*What you will do*: An exact reprint of all the records is the expected answer.

[Pixel coordinate grounding data]
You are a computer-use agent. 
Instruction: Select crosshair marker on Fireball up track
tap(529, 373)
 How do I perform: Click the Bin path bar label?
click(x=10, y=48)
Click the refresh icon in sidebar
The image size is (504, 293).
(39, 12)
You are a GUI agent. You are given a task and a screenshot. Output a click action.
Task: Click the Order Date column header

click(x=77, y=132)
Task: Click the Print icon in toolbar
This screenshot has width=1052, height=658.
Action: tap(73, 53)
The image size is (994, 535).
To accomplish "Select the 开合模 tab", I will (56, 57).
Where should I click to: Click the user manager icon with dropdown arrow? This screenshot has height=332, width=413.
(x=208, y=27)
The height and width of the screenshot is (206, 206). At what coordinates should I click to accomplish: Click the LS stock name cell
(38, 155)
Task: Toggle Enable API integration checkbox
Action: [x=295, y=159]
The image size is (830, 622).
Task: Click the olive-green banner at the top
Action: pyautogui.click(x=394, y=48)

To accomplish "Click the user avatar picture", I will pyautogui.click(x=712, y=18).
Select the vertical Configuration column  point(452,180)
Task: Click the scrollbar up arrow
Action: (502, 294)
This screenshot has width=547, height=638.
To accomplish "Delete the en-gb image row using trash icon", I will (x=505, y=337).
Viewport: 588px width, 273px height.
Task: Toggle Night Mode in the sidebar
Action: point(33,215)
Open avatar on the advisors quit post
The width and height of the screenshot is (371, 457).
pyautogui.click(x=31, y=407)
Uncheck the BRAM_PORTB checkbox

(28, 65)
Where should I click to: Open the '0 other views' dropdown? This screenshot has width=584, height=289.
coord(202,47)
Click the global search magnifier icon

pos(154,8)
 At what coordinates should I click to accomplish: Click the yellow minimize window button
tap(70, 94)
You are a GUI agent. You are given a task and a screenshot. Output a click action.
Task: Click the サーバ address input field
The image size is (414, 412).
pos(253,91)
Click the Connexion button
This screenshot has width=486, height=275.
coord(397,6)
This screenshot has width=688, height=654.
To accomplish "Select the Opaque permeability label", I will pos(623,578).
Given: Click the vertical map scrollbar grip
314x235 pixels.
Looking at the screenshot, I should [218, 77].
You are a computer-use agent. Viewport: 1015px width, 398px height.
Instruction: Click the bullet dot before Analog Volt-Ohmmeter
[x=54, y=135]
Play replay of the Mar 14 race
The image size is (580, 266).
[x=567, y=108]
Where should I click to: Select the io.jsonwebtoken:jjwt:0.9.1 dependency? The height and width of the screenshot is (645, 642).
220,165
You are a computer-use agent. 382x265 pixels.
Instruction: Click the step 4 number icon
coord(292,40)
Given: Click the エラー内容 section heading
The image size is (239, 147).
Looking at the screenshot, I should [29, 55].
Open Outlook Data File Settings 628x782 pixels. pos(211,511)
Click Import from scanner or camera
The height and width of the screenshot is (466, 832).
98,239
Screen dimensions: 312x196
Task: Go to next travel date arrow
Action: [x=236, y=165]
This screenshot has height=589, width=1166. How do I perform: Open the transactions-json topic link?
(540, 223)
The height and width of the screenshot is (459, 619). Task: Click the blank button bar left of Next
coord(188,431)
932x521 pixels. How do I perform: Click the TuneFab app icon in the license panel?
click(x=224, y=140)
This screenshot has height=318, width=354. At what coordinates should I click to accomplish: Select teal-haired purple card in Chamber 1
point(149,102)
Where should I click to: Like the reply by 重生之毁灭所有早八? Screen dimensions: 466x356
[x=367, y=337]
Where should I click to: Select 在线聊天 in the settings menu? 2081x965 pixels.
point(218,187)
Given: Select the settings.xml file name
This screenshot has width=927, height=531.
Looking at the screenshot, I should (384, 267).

*Answer box*:
You are a computer-use agent. 
Instruction: Select crosshair marker on Fireball up track
tap(529, 373)
 How do I perform: Click the Bin path bar label?
click(x=10, y=48)
Click the refresh icon in sidebar
The image size is (504, 293).
(39, 12)
You are a GUI agent. You are given a task and a screenshot. Output a click action.
Task: Click the Order Date column header

click(x=77, y=132)
Task: Click the Print icon in toolbar
This screenshot has width=1052, height=658.
Action: tap(73, 53)
The image size is (994, 535).
To accomplish "Select the 开合模 tab", I will (56, 57).
Where should I click to: Click the user manager icon with dropdown arrow? This screenshot has height=332, width=413.
(x=208, y=27)
The height and width of the screenshot is (206, 206). At what coordinates should I click to accomplish: Click the LS stock name cell
(38, 155)
Task: Toggle Enable API integration checkbox
Action: [x=295, y=159]
The image size is (830, 622).
Task: Click the olive-green banner at the top
Action: pyautogui.click(x=394, y=48)

To accomplish "Click the user avatar picture", I will pyautogui.click(x=712, y=18).
Select the vertical Configuration column  point(452,180)
Task: Click the scrollbar up arrow
Action: (502, 294)
This screenshot has width=547, height=638.
To accomplish "Delete the en-gb image row using trash icon", I will (x=505, y=337).
Viewport: 588px width, 273px height.
Task: Toggle Night Mode in the sidebar
Action: point(33,215)
Open avatar on the advisors quit post
The width and height of the screenshot is (371, 457).
pyautogui.click(x=31, y=407)
Uncheck the BRAM_PORTB checkbox

(28, 65)
Where should I click to: Open the '0 other views' dropdown? This screenshot has width=584, height=289.
coord(202,47)
Click the global search magnifier icon

pos(154,8)
 At what coordinates should I click to accomplish: Click the yellow minimize window button
tap(70, 94)
You are a GUI agent. You are given a task and a screenshot. Output a click action.
Task: Click the サーバ address input field
The image size is (414, 412).
pos(253,91)
Click the Connexion button
This screenshot has width=486, height=275.
coord(397,6)
This screenshot has width=688, height=654.
To accomplish "Select the Opaque permeability label", I will pos(623,578).
Given: Click the vertical map scrollbar grip
314x235 pixels.
Looking at the screenshot, I should [218, 77].
You are a computer-use agent. Viewport: 1015px width, 398px height.
Instruction: Click the bullet dot before Analog Volt-Ohmmeter
[x=54, y=135]
Play replay of the Mar 14 race
The image size is (580, 266).
[x=567, y=108]
Where should I click to: Select the io.jsonwebtoken:jjwt:0.9.1 dependency? The height and width of the screenshot is (645, 642).
220,165
You are a computer-use agent. 382x265 pixels.
Instruction: Click the step 4 number icon
coord(292,40)
Given: Click the エラー内容 section heading
The image size is (239, 147).
Looking at the screenshot, I should [29, 55].
Open Outlook Data File Settings 628x782 pixels. pos(211,511)
Click Import from scanner or camera
The height and width of the screenshot is (466, 832).
98,239
Screen dimensions: 312x196
Task: Go to next travel date arrow
Action: [x=236, y=165]
This screenshot has height=589, width=1166. How do I perform: Open the transactions-json topic link?
(540, 223)
The height and width of the screenshot is (459, 619). Task: Click the blank button bar left of Next
coord(188,431)
932x521 pixels. How do I perform: Click the TuneFab app icon in the license panel?
click(x=224, y=140)
This screenshot has height=318, width=354. At what coordinates should I click to accomplish: Select teal-haired purple card in Chamber 1
point(149,102)
Where should I click to: Like the reply by 重生之毁灭所有早八? Screen dimensions: 466x356
[x=367, y=337]
Where should I click to: Select 在线聊天 in the settings menu? 2081x965 pixels.
point(218,187)
Given: Select the settings.xml file name
This screenshot has width=927, height=531.
Looking at the screenshot, I should (384, 267).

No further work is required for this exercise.